Associate Professor and Chair of Anthropology Siobhan M. Hart and Maisie Bernstein ’21 completed object-based research on Native arts from the Tang collection in order to verify or correct cataloging data and identify works that are subject to NAGPRA regulations.
Siobhan Hart
Associate Professor and Chair of Anthropology
Skidmore College
In 1990, a decade before the Tang Teaching Museum opened its doors, the US Congress passed a law that fundamentally transformed the relationships among Native Americans, museums, and archaeologists. The Native American Graves Protection and Repatriation Act (NAGPRA) establishes a process for museums to repatriate Native American human remains and certain kinds of objects to the most closely culturally affiliated Native American tribe(s) or Hawaiian organizations. NAGPRA was heralded as human rights legislation for its advancement of intercultural reparations and cultural property law.
Museums and Native American communities have been grappling with implementation since 1990. Native American elders, spiritual leaders, and representatives have been traveling to museums to share and gather knowledge about collections, sometimes hundreds or thousands of miles away.
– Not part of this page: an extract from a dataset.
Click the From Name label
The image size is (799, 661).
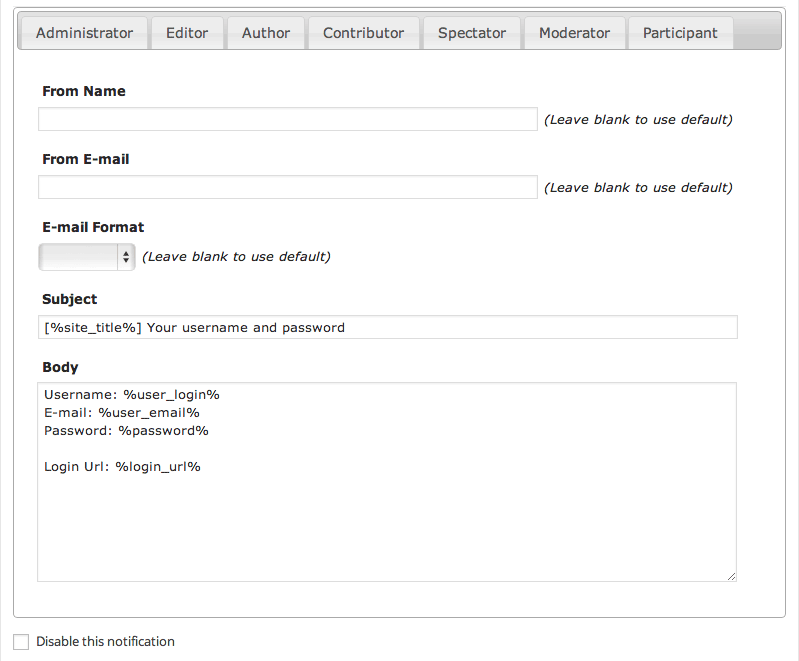(x=84, y=91)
They are reviewing and responding to information provided by museums and sometimes contesting a museum’s determination of cultural affiliation. And they are doing the difficult work of preparing for the return of ancestors, sacred objects, and cultural patrimony, all while confronting the insidious consequences of colonialism that necessitated the law in the first place.
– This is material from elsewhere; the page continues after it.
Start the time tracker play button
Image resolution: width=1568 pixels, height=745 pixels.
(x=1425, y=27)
Museum professionals in all kinds of settings—art museums, culture and history museums, historical societies, libraries, universities—have been verifying and updating catalogs and inventories, researching objects sometimes acquired a century or more ago, and consulting with Native American tribes. My first job post-college was as a curatorial assistant at Harvard’s Peabody Museum of Archaeology and Ethnology working on a NAGPRA inventory, and I continued repatriation work for eight years in graduate school. As an archaeologist trained in the post-NAGPRA era, I have experienced the difficult, slow, and labor-intensive work of repatriation. It is transformative for individuals and communities and absolutely necessary for institutions with commitments to inclusion and decolonizing.
In summer 2019, Maisie Bernstein ’21 and I worked with over a hundred artworks from the Tang collection made by Native American artists. We focused on improving the catalog through object-based research, identifying whether any objects are subject to NAGPRA, and beginning the process of identifying source communities. We essentially constructed a biography of each object drawn from archives, scholarship, the object’s attributes, and similar objects in other museums—teasing out who made it, how and when it was made, who it belonged to and who possessed it over time, how it ended up in the Tang collection, and who the museum might engage for repatriation or collaboration in the future.
We learned that some artworks, including pottery made by Puebloan artists from the American Southwest, war clubs made by Native artists in the Great Plains, and textiles woven by Diné (Navajo) artists were already in the possession of the Skidmore College Art Collection (which formed the foundation of the Tang collection) when NAGPRA was enacted, having been gifted by Skidmore’s biology department and Professor Emeritus Dr. Sonja Karsen. Later, in 2007, the Schenectady Museum & Suits-Bueche Planetarium gifted thirty-one Native American objects. The Schenectady Museum acquired the mostly basketry, beadwork, and leatherwork between 1930 and 1970 from local and regional collectors and through exchanges with other museums. The growing scrutiny to develop provenance and increased sensitivity around the ethics of collecting antiquities (brought about in part by NAGPRA) led some late twentieth-century collectors to focus on contemporary works produced for the art market. This included collectors like Moreen O’Brien Maser ’26, Susan Rabinowitz Malloy ’45, and Dr. Grace Swanner, who would each make gifts to Skidmore and the Tang.
Some objects are extensively documented, with appraisals, detailed provenance, and fastidious collector notes. Swanner, a Saratoga Springs physician who collected crosses from around the world, kept an index with notes on how, where, and when she acquired pieces, along with sketches and descriptions. In one instance, she describes purchasing an “Eskimo ivory cross” made by a King Island Inupiaq artist at Kotzebue, Alaska, in 1965. These details flesh out the story of how, when, where, and by whom this object was created and how it came to be possessed by Swanner and later, the Tang. The artist’s name is not recorded and we are left to wonder why, especially when the collector recorded the names of other artists and witnessed its manufacture firsthand.